I'm not sure how this is supposed to work. To me, the
notion of the TkDisplay being thread-local sounds
inherently broken: In this case, it means that you
can't free a GC in one thread that you have allocated
in another. So I would conclude this to be a bug in Tk.
Logged In: YES
user_id=72656
perhaps related to 614325?
Logged In: YES
user_id=21627
This is the same bug. The submitter said he was using the
API "incorrectly", i.e. from the wrong thread. However, I
believe being forced to use a display always from the same
thread defeats the purpose of using Tcl in multiple threads.
Logged In: YES
user_id=72656
I don't really buy that. Tcl is apartment model threading, and
there are specific APIs for queueing events from one thread
into another. This can be especially important when it comes
to the use of Tk (the UI). There is no guarantee that the
libraries that Tk is based on (X for example) are thread-safe
(in fact, X can very well not be), therefore restrictions have to
be moved higher up.
Logged In: YES
user_id=21627
Can you please point to the API for event queueing?
Suppose I do
.mybutton configure -text hallo
in a different thread, this will trigger this bug. It
appears to me that I cannot invoke *any* Tk commands safely
in a different thread. How am I supposed to use the
queueing API here?
Independent of this question, I think Tcl should not crash,
but report an error if it is used incorrectly.
Logged In: YES
user_id=72656
It is not possible to do
.mybutton configure -text hallo
in another thread, because that command only exists in the
one thread.

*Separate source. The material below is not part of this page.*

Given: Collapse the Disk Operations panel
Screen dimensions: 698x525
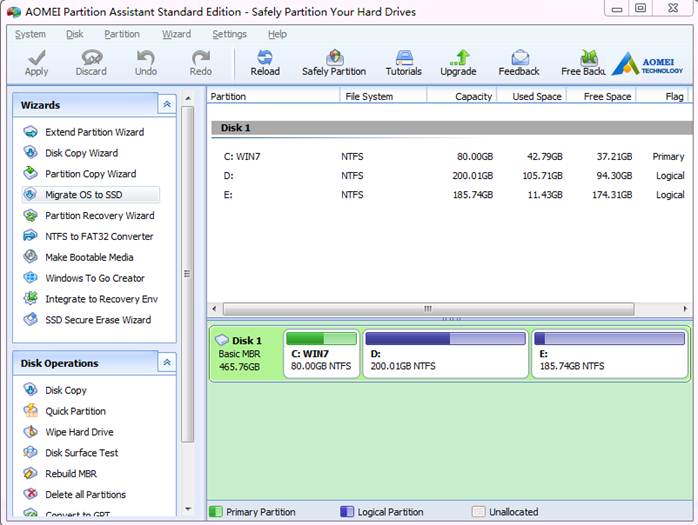Looking at the screenshot, I should click(x=167, y=363).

This may be confused by the difference in
threading models between Python and Tcl. What you could
do in Tcl is create that same command in as many threads
as you want, but it would be an alias that just sent the
command to the thread with that command in it.
I do agree that this shouldn't crash, but if there is some more
subtle reason behind things not queueing correctly, it is
important to know.
Logged In: YES
user_id=21627
What do you mean by "the command only exists in a thread"?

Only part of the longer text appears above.